En attendant l’arrivée prochaine d’une variante à deux roues motrices offrant environ 800 km d’autonomie WLTP, la berline sera d’abord commercialisée dans sa version la plus sportive, la 400 4MATIC, capable d’abattre un 0 à 100 km/h en à peine 4,1 s.

La dernière génération du MBUX Hyperscreen de 39,1 pouces est le plus grand écran jamais installé dans une voiture de la marque. ©Mercedes-Benz
Cette dernière, en transmission intégrale donc, est animée par deux moteurs électriques qui sont situés sur chaque essieu, pour une puissance maximale de 489 ch. Ces deux blocs sont associés à une boîte de vitesses à deux rapports à l’arrière et une batterie de 94,5 kWh (nets), lui permettant de réaliser jusqu’à 762 km d’autonomie entre deux recharges.
Grâce à son architecture 800 V, la nouvelle Classe C électrique est d’ailleurs capable d’accepter jusqu’à 330 kW de puissance de charge. De quoi lui permettre, en charge rapide, de récupérer jusqu’à 320 km en seulement dix minutes.
À partir de 66 399 euros
En option, la berline à l’étoile peut être équipée de roues arrière directrices, auxquelles s’ajoute la suspension pneumatique Airmatic. Cette dernière absorbe aisément les surfaces irrégulières de la route et propose désormais également un amortissement intelligent et prédictif. De quoi renforcer encore le confort de roulage, avec une filtration particulièrement soignée des aspérités et une ambiance feutrée à bord.
La Mercedes-Benz Classe C électrique s'est aussi montrée très sobre, avec une consommation moyenne de 15,7 kWh/100 km sur les routes finlandaises autour d'Helsinki, il est vrai plutôt favorables avec de longues portions planes et peu de dénivelé.
Attendue à la fin de l'été 2026, la Mercedes-Benz Classe C 400 4MATIC sera disponible en quatre niveaux de finitions, Avantgarde Line, AMG Line, Business Line et Business Line Executive.
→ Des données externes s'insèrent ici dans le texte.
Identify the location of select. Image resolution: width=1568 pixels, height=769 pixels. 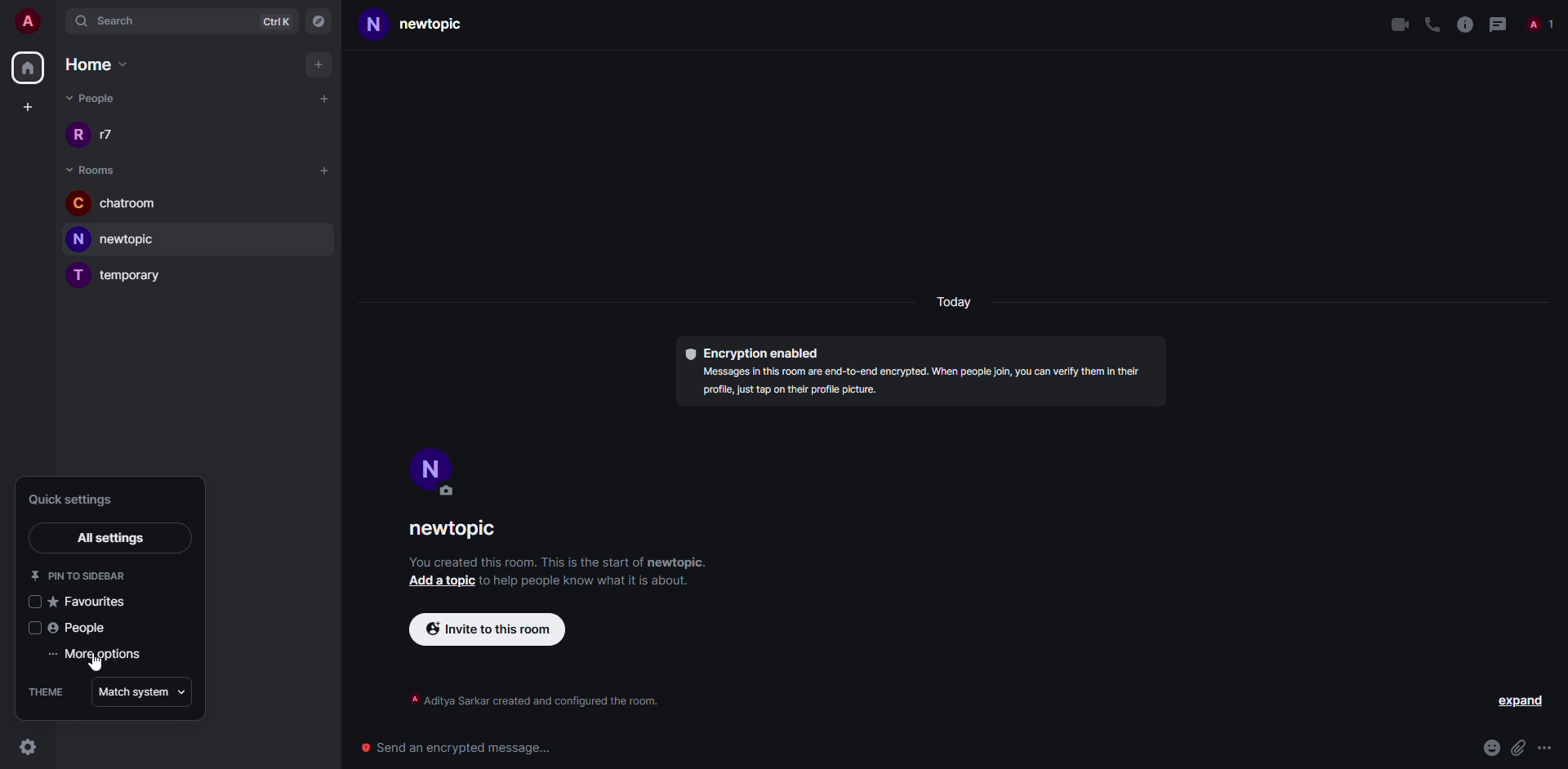
(35, 602).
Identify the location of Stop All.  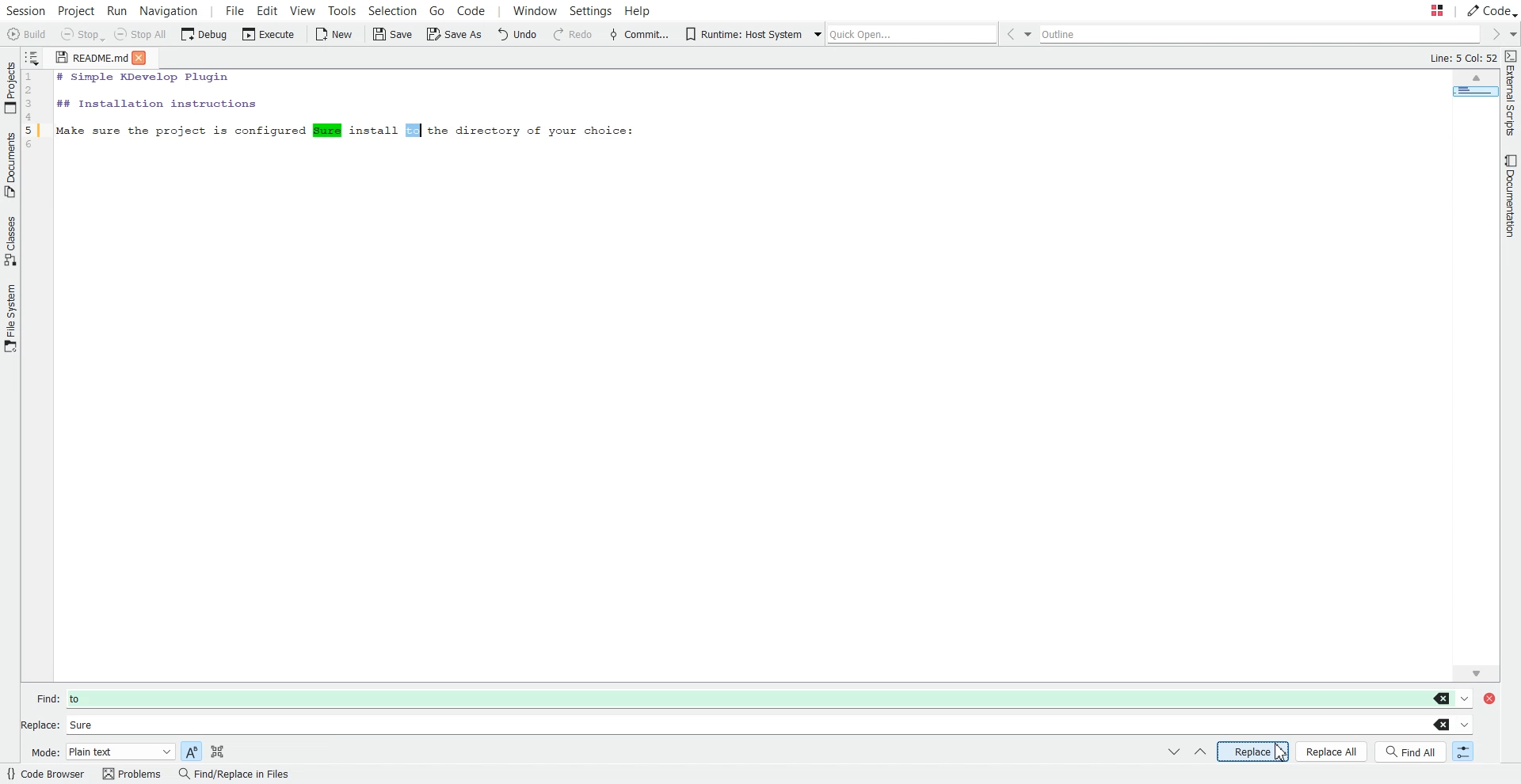
(143, 36).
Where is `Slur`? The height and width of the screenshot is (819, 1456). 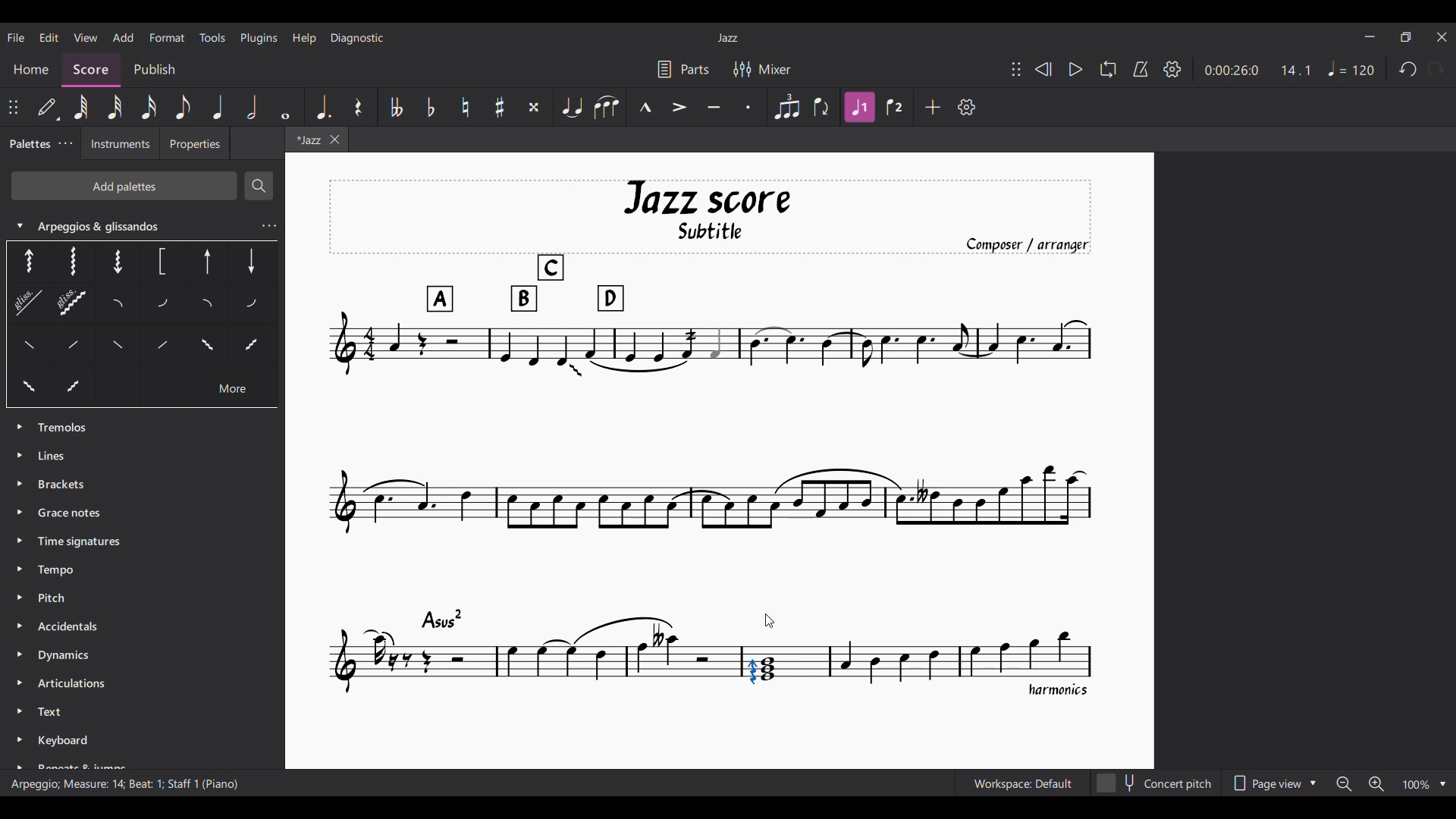 Slur is located at coordinates (606, 107).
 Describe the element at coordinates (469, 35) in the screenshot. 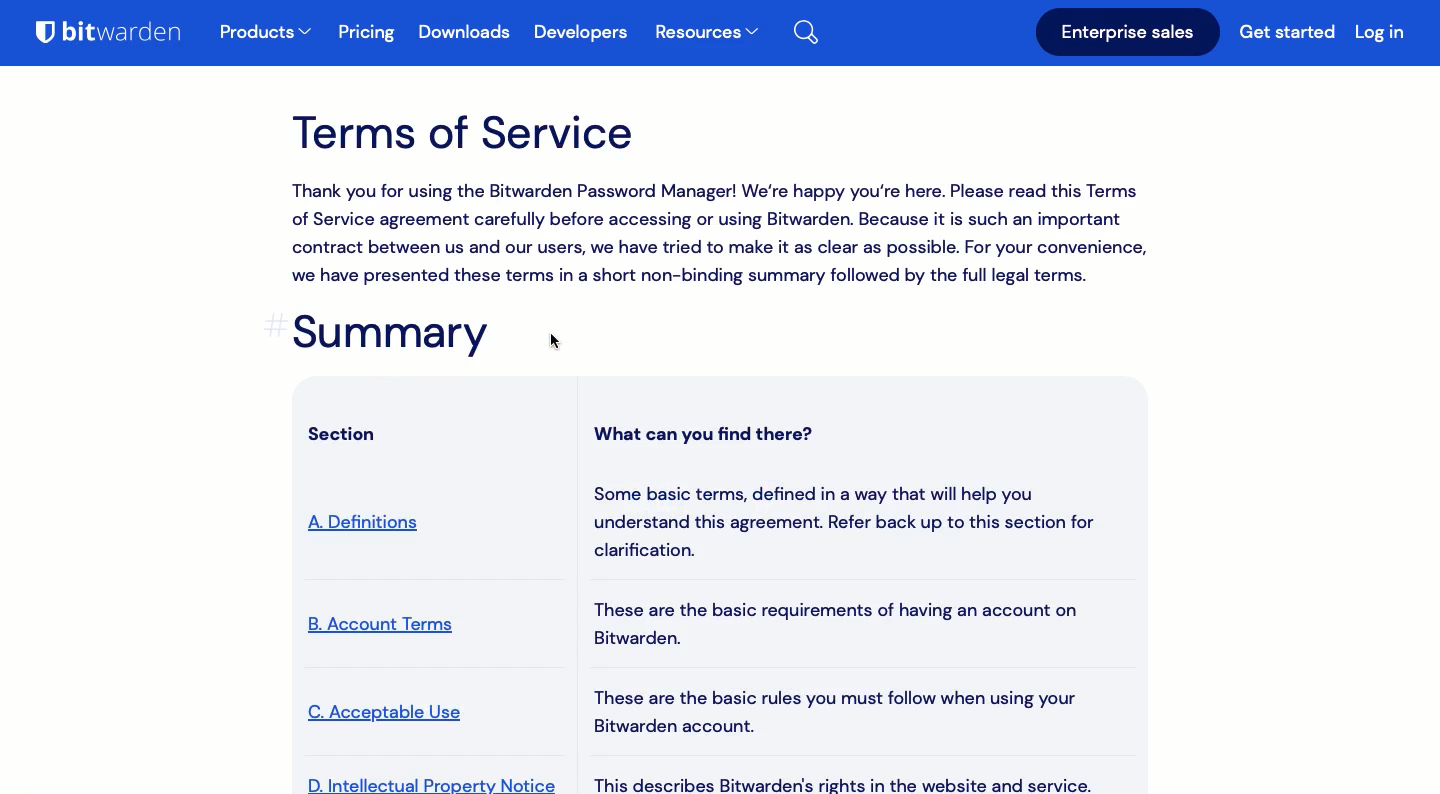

Elle affiche un ticket d’entrée à 66 399 euros, pouvant grimper jusqu'à 77 299 euros sur la version haut de gamme. Cependant, l'arrivée future d'une variante deux roues motrices devrait logiquement faire baisser la facture.
En guise de comparaison, sa principale concurrente, la nouvelle BMW i3, est disponible depuis son lancement dans une série spéciale First Edition, avec 469 ch et une batterie 108,7 kWh, facturée à partir de 74 850 euros. L'écart se creuse encore avec l'Audi A6 e-tron qui, pour un niveau de dotations équivalent, réclame au moins 81 850 euros.
L'avantage est donc pour l'heure à la Mercedes-Benz Classe C électrique. Mais cela est sans compter sur les arrivées de nouveaux modèles chinois, certes moins endurants, mais à des tarifs bien plus compétitifs.